Despite the many changes in the DRC context, MONUSCO’s goals have remained remarkably similar from 2011 to 2015. They are summed up by a 2013 Security Council report as: ‘the reduction of armed violence, violence against civilians and sexual violence to a level that can be effectively managed by national security and justice institutions; stabilization through the establishment of functional state institutions in conflict-affected and mining areas; and a functioning democratic order that reduces risks of instability, including adequate political space, observance of human rights and credible elections, on a regular basis.’[104] These goals are not only clearly linked to the activity-driven analysis mentioned above, they are also very ambitious: they seem to list all the things the country hasn’t got, and has never had, and turns them into a strategy. They are also highly ambiguous. The theory of change behind these goals is never specified: for example, how will expanding the state help to stabilize it? Who defines when a democratic order is ‘functional’? How do you measure whether that point has been reached and the time is right for an exit of the mission? Instead, progress seems to be defined by the number of activities the mission implements. Most Security Council reports start by saying that there ‘has been progress, but challenges remain’ and sketch the political situation, then spend many paragraphs outlining what MONUSCO has done, without linking these activities (or ‘inputs’) to concrete outputs in terms of peace and security or to the political analysis which the report started off with. There seems to be an assumption that the mission has a positive impact because it is active. None of this is particularly ‘SMART’ but that, of course, is the point: if there is no clarity about the end game for the mission, and there was no ‘bar’ or baseline set to begin with, then it is also impossible to define benchmarks for what objectively constitutes success, leaving it up to MONUSCO and the government to fill in how they see fit.[105] The mission and the government undertake a yearly evaluation of the situation in the eastern provinces to decide on the required size and scope of the mission, but the results of these evalu­ations are kept classified. This ambiguity leaves all the options on the table to either withdraw or strengthen MONUSCO – whatever option works at that point for the GoDRC and the Security Council.
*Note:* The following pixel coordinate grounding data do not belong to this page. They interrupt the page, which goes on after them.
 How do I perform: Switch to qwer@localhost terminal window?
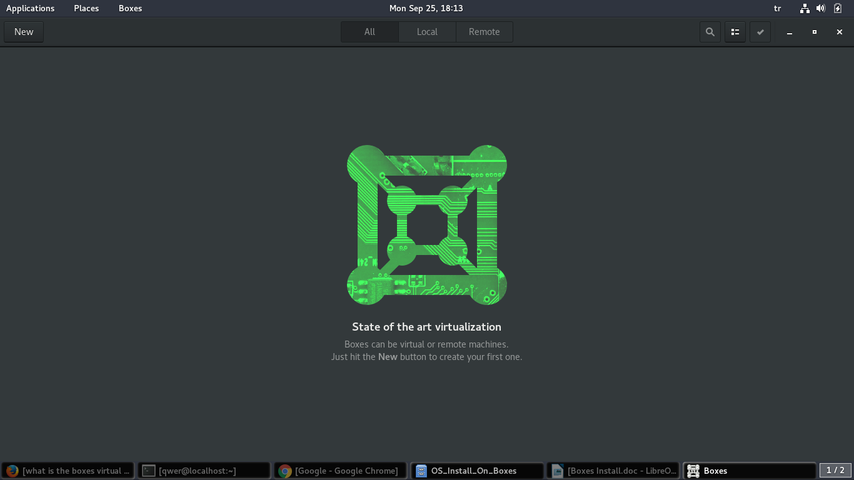(204, 471)
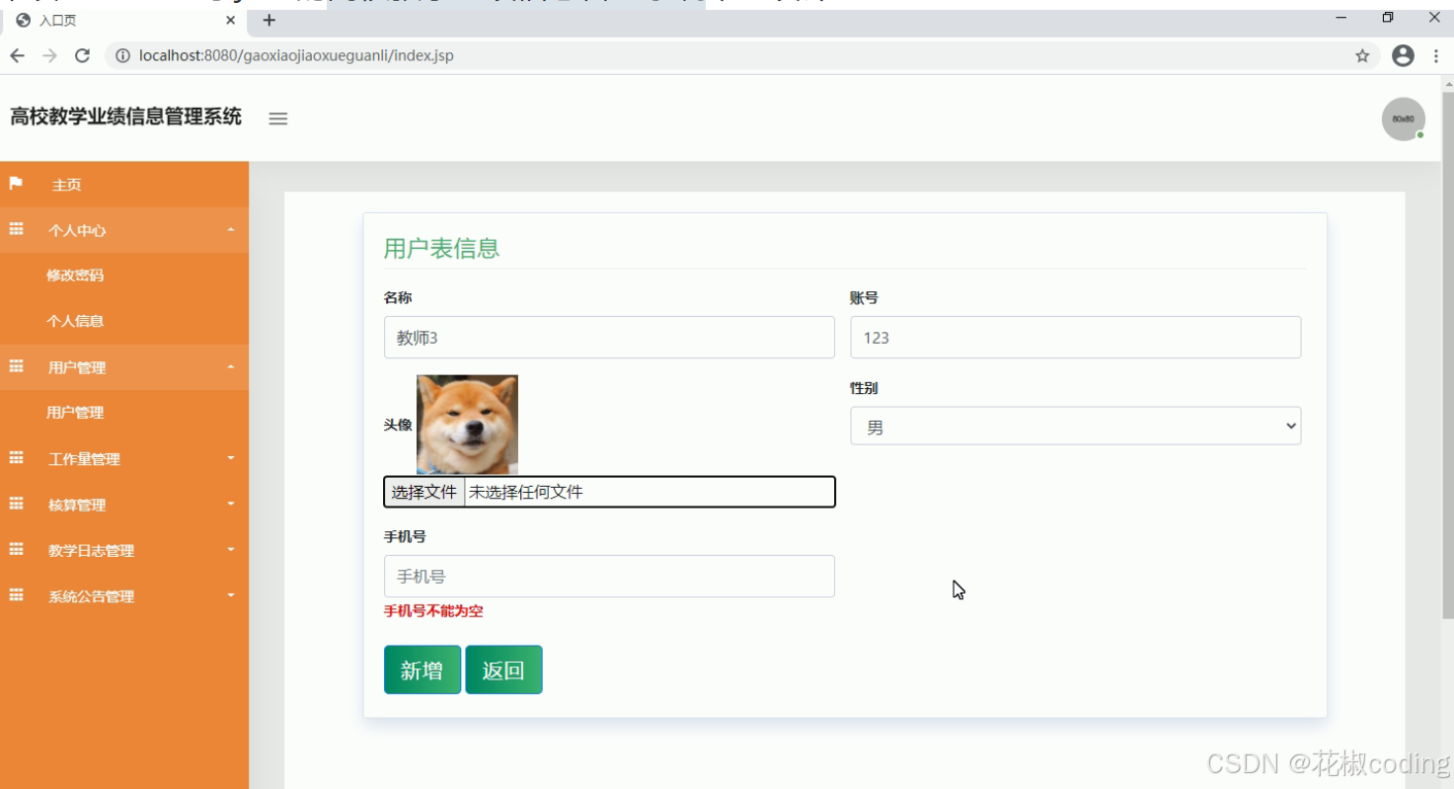
Task: Open the 修改密码 menu item
Action: click(x=74, y=275)
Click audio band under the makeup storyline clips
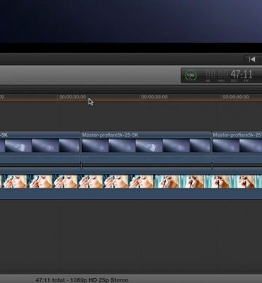The height and width of the screenshot is (283, 262). pos(131,193)
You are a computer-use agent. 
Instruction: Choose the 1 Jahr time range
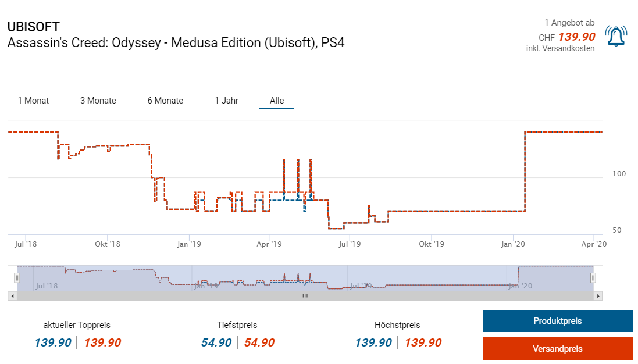pos(226,101)
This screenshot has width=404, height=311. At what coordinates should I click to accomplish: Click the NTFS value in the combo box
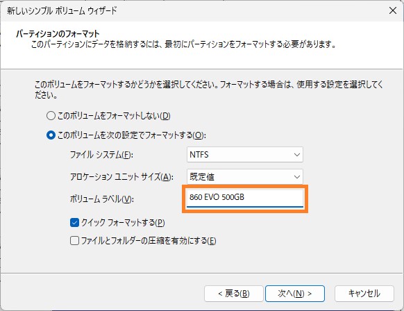199,155
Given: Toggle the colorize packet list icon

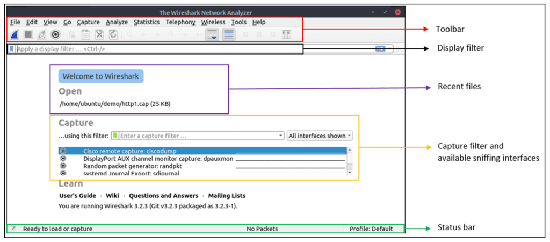Looking at the screenshot, I should click(228, 34).
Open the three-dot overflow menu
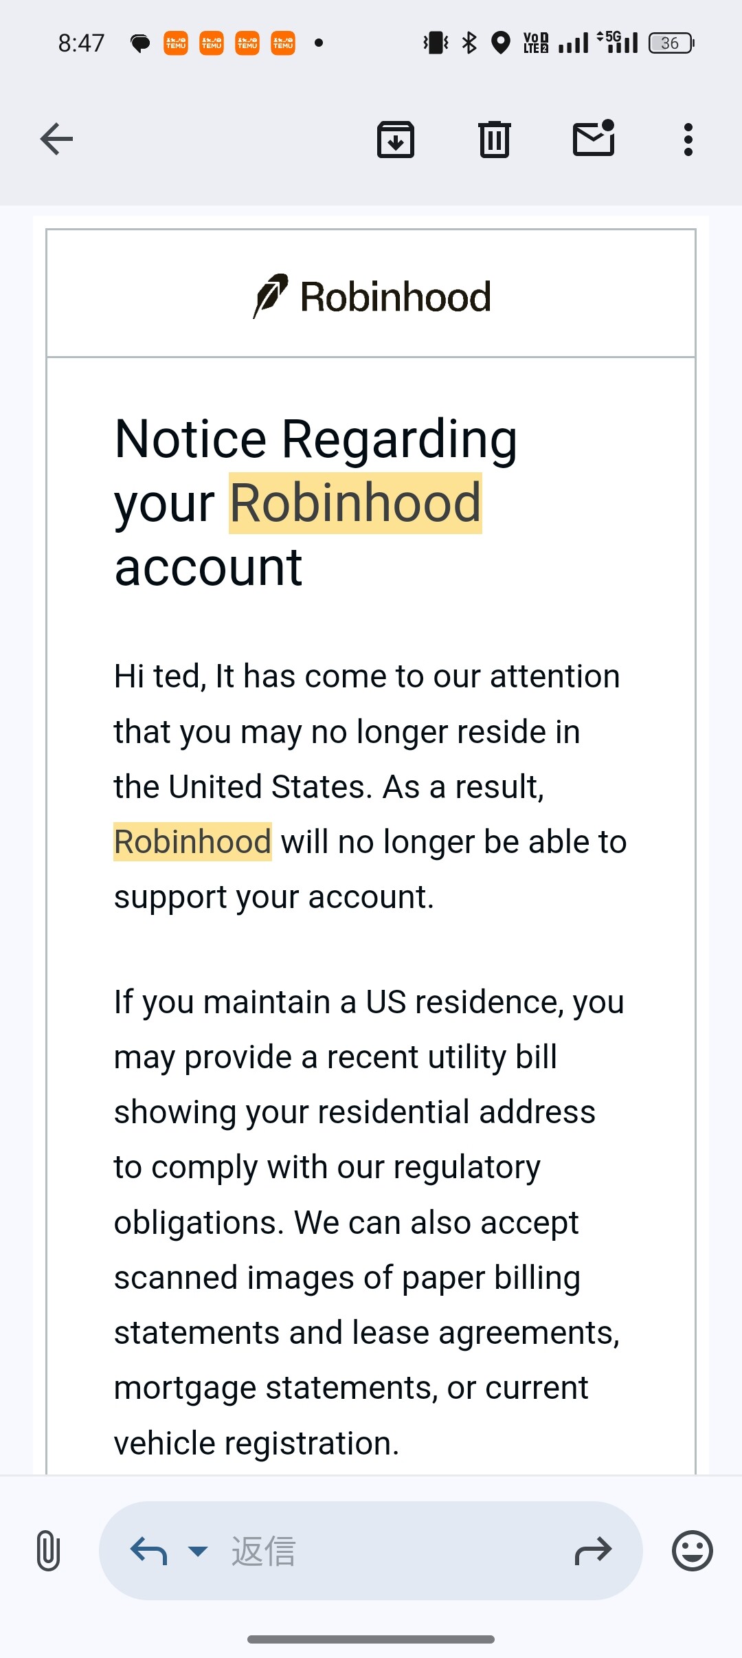 point(688,140)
To sum up, and to go back to Simpson’s definition of a strategy: instead of developing goals and an approach based on an assessment (‘the political problem on its own terms’) and undertaking tailored activities linked to it (‘a dialogue between product and relevant technique’), MONUSCO has more or less inverted this idea: it sets out what it feels it can do first, and then deducts goals and an overall approach out of it. MONUSCO defines its strategy in terms of its means rather than its ends, which makes it supply-driven and, as such, not really a strategy in the original sense of the word. What little strategy the mission has, seems to be focused more on ‘internal’ audiences – New York and Kinshasa – than on contextual impact. Considering the complexity of the conflict and the many constraints on the mission, the lack of an in-depth strategy cannot be entirely surprising. In many ways, MONUSCO is doing what it can in an impossible situation. Still, it is hard to escape the feeling that efforts are going to waste this way.

Post-M23: the FIB instead of a strategic re-assessment

The fall of Goma at the end of 2012 would seem to be the perfect outside ‘shock’ to break through the mission’s ingrained thinking. That MONUSCO had stood aside to let the M23 enter the most strategic town in eastern Congo led to a crisis atmosphere inside the Security Council. Some outside observers thought that MONUSCO’s days were numbered and that the mission would have to fundamentally overhaul its approach if it wanted to survive this crisis.[106]

The mission initially seems to have got exactly the overhaul it needed. The new special representative, Martin Kobler, energetically set the mission in overdrive in 2013, ‘talking the talk’ on addressing the political causes of conflict and being a constant presence in the eastern provinces and the media. The mission also outlined what seemed to be a new approach, dividing into pillars of support for confidence-building and reforms related to the Peace Security and Cooperation Framework (PSCF); protection of civilians through more risk-taking patrolling and early warning networks; and stabilization with quick-impact ‘Islands of Stability’ to compliment the ongoing works under the I4S (more about which in the next chapter).[107] By far the most visible new element of the mission was the Force Intervention Brigade (FIB), which was set up to pro-actively take the fight to the armed groups and was at the time widely hailed as a new type of aggressive ‘peace enforcement’. In line with the renewed focus on the east, a substantial part of the mission was re-deployed to the eastern provinces as well. As Kobler put it: ‘fourteen years of a static approach have proven insufficient. (…) We are not in the DRC to react but to act, we are not here to deter but to prevent, and (...) we must make peace a long term reality.’[108] These were hopeful words indeed.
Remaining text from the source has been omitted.